Stored items -
:::::
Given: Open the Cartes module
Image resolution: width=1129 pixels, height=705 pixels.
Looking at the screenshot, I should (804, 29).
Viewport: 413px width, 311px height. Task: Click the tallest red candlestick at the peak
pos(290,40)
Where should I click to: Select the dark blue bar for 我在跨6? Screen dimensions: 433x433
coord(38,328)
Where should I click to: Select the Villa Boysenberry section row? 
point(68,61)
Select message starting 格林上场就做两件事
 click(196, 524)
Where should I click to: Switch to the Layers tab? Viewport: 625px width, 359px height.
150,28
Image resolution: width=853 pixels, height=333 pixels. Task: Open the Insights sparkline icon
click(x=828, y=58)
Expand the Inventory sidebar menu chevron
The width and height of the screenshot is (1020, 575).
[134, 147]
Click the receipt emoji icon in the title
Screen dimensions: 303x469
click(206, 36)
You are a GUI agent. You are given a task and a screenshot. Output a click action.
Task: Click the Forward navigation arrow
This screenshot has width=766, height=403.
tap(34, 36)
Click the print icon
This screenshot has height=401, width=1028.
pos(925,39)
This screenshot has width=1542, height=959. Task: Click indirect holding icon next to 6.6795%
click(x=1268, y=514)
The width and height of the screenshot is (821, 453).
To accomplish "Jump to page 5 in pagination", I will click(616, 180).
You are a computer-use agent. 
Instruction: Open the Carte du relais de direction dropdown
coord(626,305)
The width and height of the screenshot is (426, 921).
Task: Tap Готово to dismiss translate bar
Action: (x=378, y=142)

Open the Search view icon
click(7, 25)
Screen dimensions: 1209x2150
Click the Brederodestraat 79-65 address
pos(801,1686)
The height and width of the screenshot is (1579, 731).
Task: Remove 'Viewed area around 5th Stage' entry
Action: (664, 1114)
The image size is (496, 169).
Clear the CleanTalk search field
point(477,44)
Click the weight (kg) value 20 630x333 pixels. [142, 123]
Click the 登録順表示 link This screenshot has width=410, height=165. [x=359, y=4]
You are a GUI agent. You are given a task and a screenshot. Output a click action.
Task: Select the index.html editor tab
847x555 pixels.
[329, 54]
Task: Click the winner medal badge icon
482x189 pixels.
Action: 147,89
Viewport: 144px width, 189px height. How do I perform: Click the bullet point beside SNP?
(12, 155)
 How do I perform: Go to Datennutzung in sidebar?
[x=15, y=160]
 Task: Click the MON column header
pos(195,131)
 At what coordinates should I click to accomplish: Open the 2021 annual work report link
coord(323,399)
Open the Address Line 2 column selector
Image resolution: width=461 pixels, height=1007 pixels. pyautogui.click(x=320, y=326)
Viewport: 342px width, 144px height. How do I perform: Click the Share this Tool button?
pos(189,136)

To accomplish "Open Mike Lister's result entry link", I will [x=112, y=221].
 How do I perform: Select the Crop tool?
:::::
TRY IT - Search the data for "will". Copy every matching line.

RESPONSE FOR THIS EXERCISE -
To accomplish "Jump to page 5 in pagination", I will click(616, 180).
To accomplish "Open Mike Lister's result entry link", I will [x=112, y=221].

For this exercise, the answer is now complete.